The USD/CAD pair rallied around 35-40 pips from the early European session lows and climbed to fresh daily tops, near the 1.3240-45 region in the last hour.

Having shown some resilience below the 1.3200 mark on Thursday, the pair managed to attract some dip-buying on the last day of the week and for now, seems to have snapped four consecutive days of losing streak. A weaker tone surrounding crude oil prices undermined the commodity-linked currency – the loonie – and was seen as one of the key factors behind the USD/CAD pair’s short-covering bounce.

The uptick got an additional boost from a modest intraday rebound seen around the US dollar. Emerging signs of the US economic recovery partly offset the uncertainty over the next round of the US fiscal stimulus measures. Adding to this, a turnaround in the global risk sentiment – as depicted by a sharp fall in the equity markets – further drove some heaven flows towards the greenback.

The USD/CAD pair has now recovered the previous day’s negative move to near six-month lows.

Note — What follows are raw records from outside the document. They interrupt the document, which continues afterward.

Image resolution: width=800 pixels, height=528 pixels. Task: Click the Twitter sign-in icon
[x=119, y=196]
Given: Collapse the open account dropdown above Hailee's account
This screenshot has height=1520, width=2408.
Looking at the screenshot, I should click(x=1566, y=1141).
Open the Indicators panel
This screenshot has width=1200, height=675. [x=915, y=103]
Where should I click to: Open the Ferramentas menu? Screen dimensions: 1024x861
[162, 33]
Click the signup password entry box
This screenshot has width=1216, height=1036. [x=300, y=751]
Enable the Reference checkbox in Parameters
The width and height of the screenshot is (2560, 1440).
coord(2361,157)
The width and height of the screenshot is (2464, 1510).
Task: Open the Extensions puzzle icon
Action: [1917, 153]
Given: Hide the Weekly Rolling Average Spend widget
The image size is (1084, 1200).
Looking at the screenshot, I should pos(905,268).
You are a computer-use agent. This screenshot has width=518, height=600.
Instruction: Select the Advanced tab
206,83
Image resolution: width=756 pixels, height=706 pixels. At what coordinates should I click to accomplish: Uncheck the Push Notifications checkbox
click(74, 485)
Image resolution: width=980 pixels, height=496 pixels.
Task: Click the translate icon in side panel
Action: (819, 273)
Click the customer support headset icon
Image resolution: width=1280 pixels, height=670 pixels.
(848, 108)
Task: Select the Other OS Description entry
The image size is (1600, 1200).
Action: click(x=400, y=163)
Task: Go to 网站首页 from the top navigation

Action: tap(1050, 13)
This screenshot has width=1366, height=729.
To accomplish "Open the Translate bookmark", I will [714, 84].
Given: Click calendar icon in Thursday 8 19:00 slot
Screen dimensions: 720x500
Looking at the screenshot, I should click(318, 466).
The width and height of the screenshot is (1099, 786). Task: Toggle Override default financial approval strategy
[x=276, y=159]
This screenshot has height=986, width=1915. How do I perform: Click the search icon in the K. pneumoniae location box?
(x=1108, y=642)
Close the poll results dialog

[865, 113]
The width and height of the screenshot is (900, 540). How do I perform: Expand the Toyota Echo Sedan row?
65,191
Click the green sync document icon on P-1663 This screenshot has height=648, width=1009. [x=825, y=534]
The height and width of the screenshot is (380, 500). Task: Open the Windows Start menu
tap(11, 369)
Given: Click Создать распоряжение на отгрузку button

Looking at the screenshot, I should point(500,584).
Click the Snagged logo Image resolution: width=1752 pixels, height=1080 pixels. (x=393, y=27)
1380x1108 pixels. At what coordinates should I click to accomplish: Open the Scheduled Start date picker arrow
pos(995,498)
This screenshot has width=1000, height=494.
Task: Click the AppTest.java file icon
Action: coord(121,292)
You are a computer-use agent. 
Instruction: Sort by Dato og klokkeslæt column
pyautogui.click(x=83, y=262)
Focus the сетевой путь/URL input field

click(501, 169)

However, it will be prudent to wait for some strong follow-through buying before confirming that the pair might have bottomed out in the near-term and positioning for any further positive move. Investors now look forward to the US macroeconomic data for some short-term trading impetus.

Friday’s US economic docket highlights the release of monthly Retail Sales and Michigan Consumer Sentiment Index for August. The data might influence the USD price dynamics and produce some meaningful opportunities later during the early North American session. The key focus, however, will be on a crucial weekend meeting between the US and Chinese trade officials.